## What is asked:
Count the lines in the rows below that contain the string "pixels" and reply with only that number.
**** Data rows
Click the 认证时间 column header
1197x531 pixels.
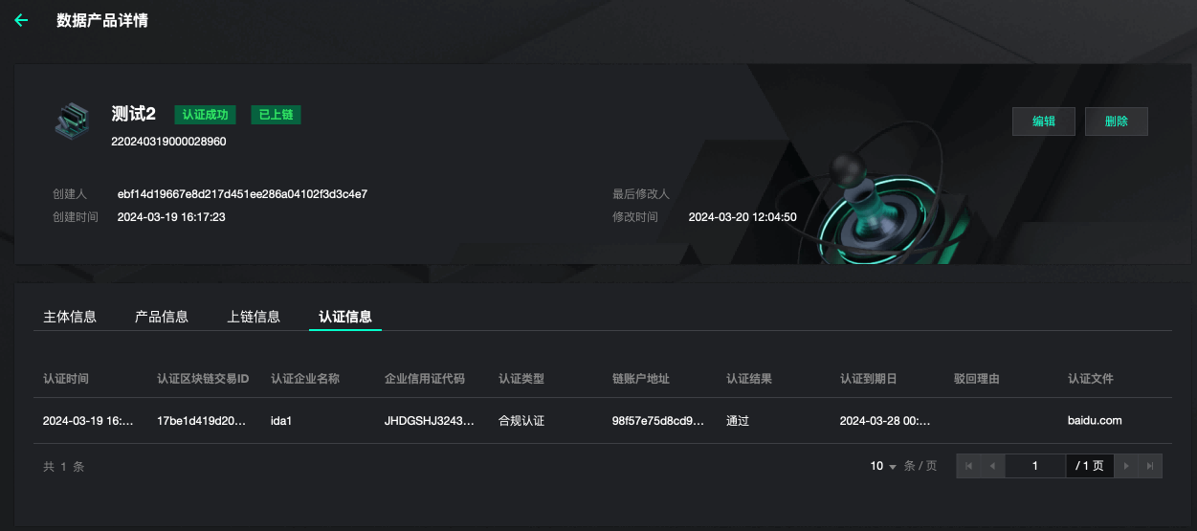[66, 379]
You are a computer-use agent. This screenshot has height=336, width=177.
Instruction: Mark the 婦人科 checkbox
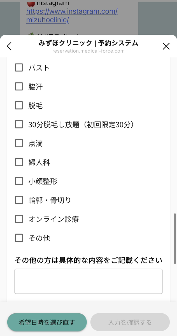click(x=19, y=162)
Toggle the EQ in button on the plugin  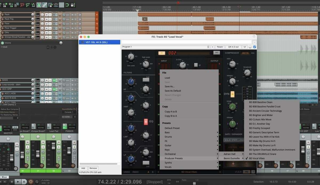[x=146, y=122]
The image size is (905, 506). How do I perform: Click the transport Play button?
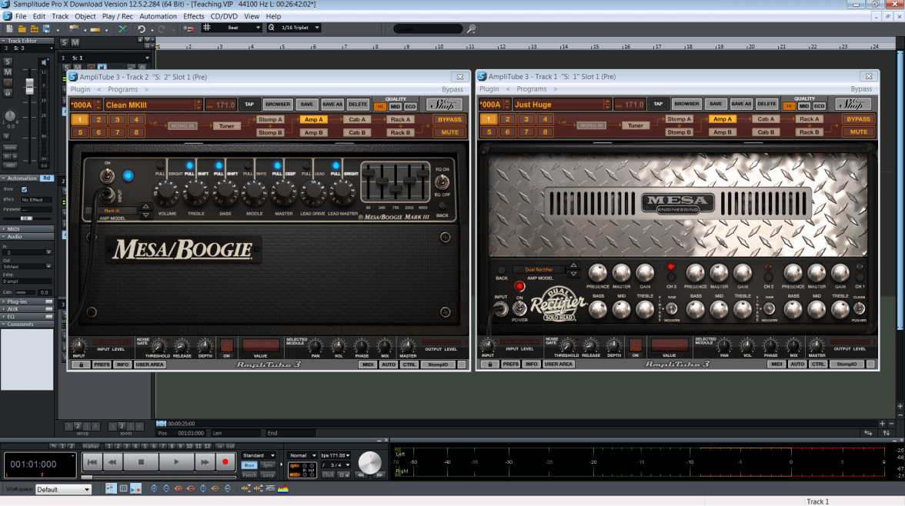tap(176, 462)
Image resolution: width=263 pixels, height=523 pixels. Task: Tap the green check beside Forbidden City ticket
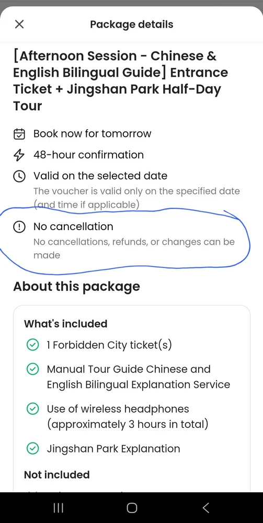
********
## Full response:
2